El Mecanismo Laboral de Respuesta Rápida (RRLM) es uno de los principales logros del Tratado entre México, Estados Unidos y Canadá (T-MEC), dijeron a El Financiero tres de los seis panelistas seleccionados por el gobierno de Donald Trump para dirimir contiendas en dicha herramienta que ayudará a otorgar certeza en el trasiego de mercancías entre los tres países.

Kevin Kolben, profesor asociado en la Facultad de la Escuela de Negocios Rutgers, e integrante del RRLM, señaló que este mecanismo de respuesta rápida ayudará a generar cadenas de suministro confiables en la región.

“En las democracias, las relaciones laborables sólidas permiten que se exijan derechos, como la libertad de asociación y la negociación colectiva, estos puntos son esenciales para lograr economías estables, cadenas de suministro confiables y buenos empleos”, dijo, por lo que espera que este mecanismo propicie un ambiente laboral justo y basado en normas que mantengan en equilibrio las condiciones de competitividad en la región.

El RRLM en el T-MEC es la herramienta por la cual se puede tomar una determinación en cuanto a si una locación o planta específica cumple con la legislación laboral mexicana ratificada en el acuerdo; por ejemplo, en el valor de contenido laboral con sueldo mínimo de 16 dólares la hora.

Por su parte, Lance Compa, profesor titular en la Facultad de Relaciones Industriales y Laborales de la Universidad de Cornell, y otro de los panelistas, explicó la forma en la que operará este mecanismo.

“Se elegirá a una persona de cada una de las tres listas propuestas (están dividas en tres listas de seis personas: los mexicanos, los estadounidenses y los no nacionales) para integrar un panel de tres personas, ellos determinarán si se ha producido o no una violación del acuerdo”, detalló.
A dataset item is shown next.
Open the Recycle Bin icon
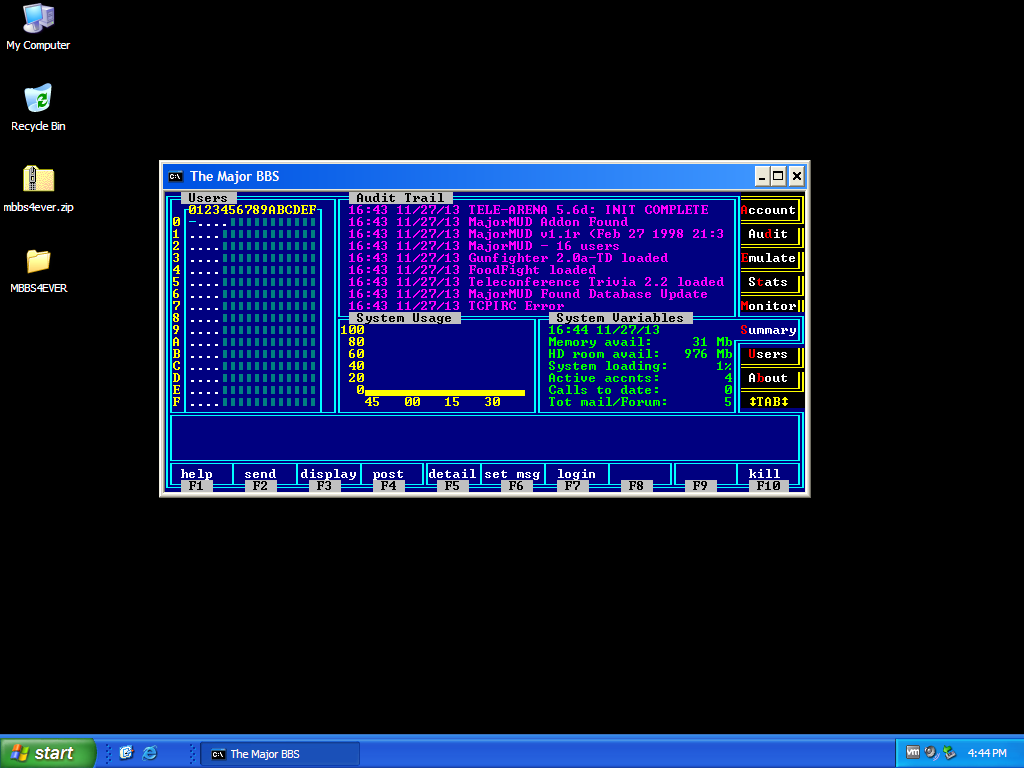1024x768 pixels. point(38,99)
Sin embargo, el especialista laboral espera que nunca sea necesaria la creación de un panel de respuesta rápida.

“En primer lugar, porque espero que las legislaciones mexicanas y estadounidenses que protegen los derechos sindicales sean respetadas y aplicadas tanto por empleadores como por los sindicatos, y en segundo lugar, porque en dado caso de ocurrir violaciones, los dos gobiernos tienen la oportunidad de resolver sus diferencias mediante consultas y diálogo antes de recurrir al panel de respuesta rápida”, apuntó.

A modo de ejemplo, el T-MEC establece que si una empresa estadounidense inicia una disputa contra una planta mexicana, las autoridades de México tendrán hasta 45 días para concluir si hay una violación o incumplimiento de los derechos laborales, y posteriormente, tienen hasta 10 días para llegar a un acuerdo. Sino se logra solucionar el problema, EU puede activar la opción de integrar un panel.

Asimismo, Peter Hurtgen, socio de la firma Curley, Hurtgen & Johnsrud LLP, señaló que las relaciones comerciales entre México y los Estados Unidos son muy importantes y que espera participar en el proceso para profundizar en estos vínculos.

“Creo que la determinación justa y objetiva de las disputas es esencial para la salud a largo plazo de ambas economías”, dijo el panelista.